Reproduce the data below verbatim, keeping every line unchanged and in its original order.

## [Entries on where items appear]

==*==

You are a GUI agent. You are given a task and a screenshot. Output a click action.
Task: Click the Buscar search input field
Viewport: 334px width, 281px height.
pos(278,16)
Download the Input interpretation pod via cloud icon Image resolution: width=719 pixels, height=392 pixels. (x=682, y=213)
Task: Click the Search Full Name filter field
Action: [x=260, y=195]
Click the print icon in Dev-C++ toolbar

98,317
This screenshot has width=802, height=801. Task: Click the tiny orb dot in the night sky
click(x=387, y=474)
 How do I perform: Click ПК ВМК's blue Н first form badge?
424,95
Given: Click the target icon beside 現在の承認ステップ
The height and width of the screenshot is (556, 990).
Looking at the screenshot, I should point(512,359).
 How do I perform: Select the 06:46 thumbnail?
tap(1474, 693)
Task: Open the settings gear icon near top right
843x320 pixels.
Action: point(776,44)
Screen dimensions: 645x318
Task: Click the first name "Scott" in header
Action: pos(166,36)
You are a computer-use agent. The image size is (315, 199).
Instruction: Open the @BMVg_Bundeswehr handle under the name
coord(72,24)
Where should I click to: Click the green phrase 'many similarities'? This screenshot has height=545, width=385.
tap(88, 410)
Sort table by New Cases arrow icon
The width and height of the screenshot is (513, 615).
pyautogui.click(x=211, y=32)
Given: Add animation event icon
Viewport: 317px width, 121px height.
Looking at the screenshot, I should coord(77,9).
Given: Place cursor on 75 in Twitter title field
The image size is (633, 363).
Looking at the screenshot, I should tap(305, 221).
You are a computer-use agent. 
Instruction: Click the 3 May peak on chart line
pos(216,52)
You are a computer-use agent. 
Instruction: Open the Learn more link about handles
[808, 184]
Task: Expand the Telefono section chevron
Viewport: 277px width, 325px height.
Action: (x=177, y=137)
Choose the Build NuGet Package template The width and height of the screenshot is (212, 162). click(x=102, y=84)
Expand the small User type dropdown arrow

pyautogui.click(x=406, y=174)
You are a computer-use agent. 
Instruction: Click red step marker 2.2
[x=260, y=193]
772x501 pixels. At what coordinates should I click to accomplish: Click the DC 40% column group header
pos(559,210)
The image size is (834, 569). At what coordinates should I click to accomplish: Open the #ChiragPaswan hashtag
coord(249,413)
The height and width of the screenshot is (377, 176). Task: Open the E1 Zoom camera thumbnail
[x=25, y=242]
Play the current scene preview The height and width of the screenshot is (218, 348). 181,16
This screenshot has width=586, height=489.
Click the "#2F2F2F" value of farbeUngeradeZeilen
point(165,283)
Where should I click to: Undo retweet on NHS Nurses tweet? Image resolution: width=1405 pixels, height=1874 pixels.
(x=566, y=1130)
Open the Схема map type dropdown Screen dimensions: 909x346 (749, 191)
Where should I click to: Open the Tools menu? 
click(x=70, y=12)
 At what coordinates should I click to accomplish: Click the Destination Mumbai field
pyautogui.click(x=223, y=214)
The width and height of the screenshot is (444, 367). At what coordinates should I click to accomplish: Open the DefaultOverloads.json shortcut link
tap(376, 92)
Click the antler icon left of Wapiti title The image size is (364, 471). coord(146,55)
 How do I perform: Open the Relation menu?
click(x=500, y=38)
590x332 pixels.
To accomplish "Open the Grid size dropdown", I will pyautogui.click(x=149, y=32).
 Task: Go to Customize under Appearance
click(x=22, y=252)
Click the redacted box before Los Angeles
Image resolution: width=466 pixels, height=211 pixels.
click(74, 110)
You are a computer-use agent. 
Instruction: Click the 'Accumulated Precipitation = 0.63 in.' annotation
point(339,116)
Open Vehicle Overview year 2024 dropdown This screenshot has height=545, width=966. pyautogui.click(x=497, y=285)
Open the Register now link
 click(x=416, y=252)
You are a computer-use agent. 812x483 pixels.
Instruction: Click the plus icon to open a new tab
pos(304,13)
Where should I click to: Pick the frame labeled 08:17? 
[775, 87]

==*==

## [Correct answer]
You are a GUI agent. You are given a task and a screenshot. Output a click action.
Task: Click the Buscar search input field
Viewport: 334px width, 281px height.
pos(278,16)
Download the Input interpretation pod via cloud icon Image resolution: width=719 pixels, height=392 pixels. (x=682, y=213)
Task: Click the Search Full Name filter field
Action: [x=260, y=195]
Click the print icon in Dev-C++ toolbar

98,317
This screenshot has width=802, height=801. Task: Click the tiny orb dot in the night sky
click(x=387, y=474)
 How do I perform: Click ПК ВМК's blue Н first form badge?
424,95
Given: Click the target icon beside 現在の承認ステップ
The height and width of the screenshot is (556, 990).
Looking at the screenshot, I should point(512,359).
 How do I perform: Select the 06:46 thumbnail?
tap(1474, 693)
Task: Open the settings gear icon near top right
843x320 pixels.
Action: point(776,44)
Screen dimensions: 645x318
Task: Click the first name "Scott" in header
Action: pos(166,36)
You are a computer-use agent. The image size is (315, 199).
Instruction: Open the @BMVg_Bundeswehr handle under the name
coord(72,24)
Where should I click to: Click the green phrase 'many similarities'? This screenshot has height=545, width=385.
tap(88, 410)
Sort table by New Cases arrow icon
The width and height of the screenshot is (513, 615).
pyautogui.click(x=211, y=32)
Given: Add animation event icon
Viewport: 317px width, 121px height.
Looking at the screenshot, I should coord(77,9).
Given: Place cursor on 75 in Twitter title field
The image size is (633, 363).
Looking at the screenshot, I should tap(305, 221).
You are a computer-use agent. 
Instruction: Click the 3 May peak on chart line
pos(216,52)
You are a computer-use agent. 
Instruction: Open the Learn more link about handles
[808, 184]
Task: Expand the Telefono section chevron
Viewport: 277px width, 325px height.
Action: (x=177, y=137)
Choose the Build NuGet Package template The width and height of the screenshot is (212, 162). click(x=102, y=84)
Expand the small User type dropdown arrow

pyautogui.click(x=406, y=174)
You are a computer-use agent. 
Instruction: Click red step marker 2.2
[x=260, y=193]
772x501 pixels. At what coordinates should I click to accomplish: Click the DC 40% column group header
pos(559,210)
The image size is (834, 569). At what coordinates should I click to accomplish: Open the #ChiragPaswan hashtag
coord(249,413)
The height and width of the screenshot is (377, 176). Task: Open the E1 Zoom camera thumbnail
[x=25, y=242]
Play the current scene preview The height and width of the screenshot is (218, 348). 181,16
This screenshot has width=586, height=489.
Click the "#2F2F2F" value of farbeUngeradeZeilen
point(165,283)
Where should I click to: Undo retweet on NHS Nurses tweet? Image resolution: width=1405 pixels, height=1874 pixels.
(x=566, y=1130)
Open the Схема map type dropdown Screen dimensions: 909x346 (749, 191)
Where should I click to: Open the Tools menu? 
click(x=70, y=12)
 At what coordinates should I click to accomplish: Click the Destination Mumbai field
pyautogui.click(x=223, y=214)
The width and height of the screenshot is (444, 367). At what coordinates should I click to accomplish: Open the DefaultOverloads.json shortcut link
tap(376, 92)
Click the antler icon left of Wapiti title The image size is (364, 471). coord(146,55)
 How do I perform: Open the Relation menu?
click(x=500, y=38)
590x332 pixels.
To accomplish "Open the Grid size dropdown", I will pyautogui.click(x=149, y=32).
 Task: Go to Customize under Appearance
click(x=22, y=252)
Click the redacted box before Los Angeles
Image resolution: width=466 pixels, height=211 pixels.
click(74, 110)
You are a computer-use agent. 
Instruction: Click the 'Accumulated Precipitation = 0.63 in.' annotation
point(339,116)
Open Vehicle Overview year 2024 dropdown This screenshot has height=545, width=966. pyautogui.click(x=497, y=285)
Open the Register now link
 click(x=416, y=252)
You are a computer-use agent. 812x483 pixels.
Instruction: Click the plus icon to open a new tab
pos(304,13)
Where should I click to: Pick the frame labeled 08:17? 
[775, 87]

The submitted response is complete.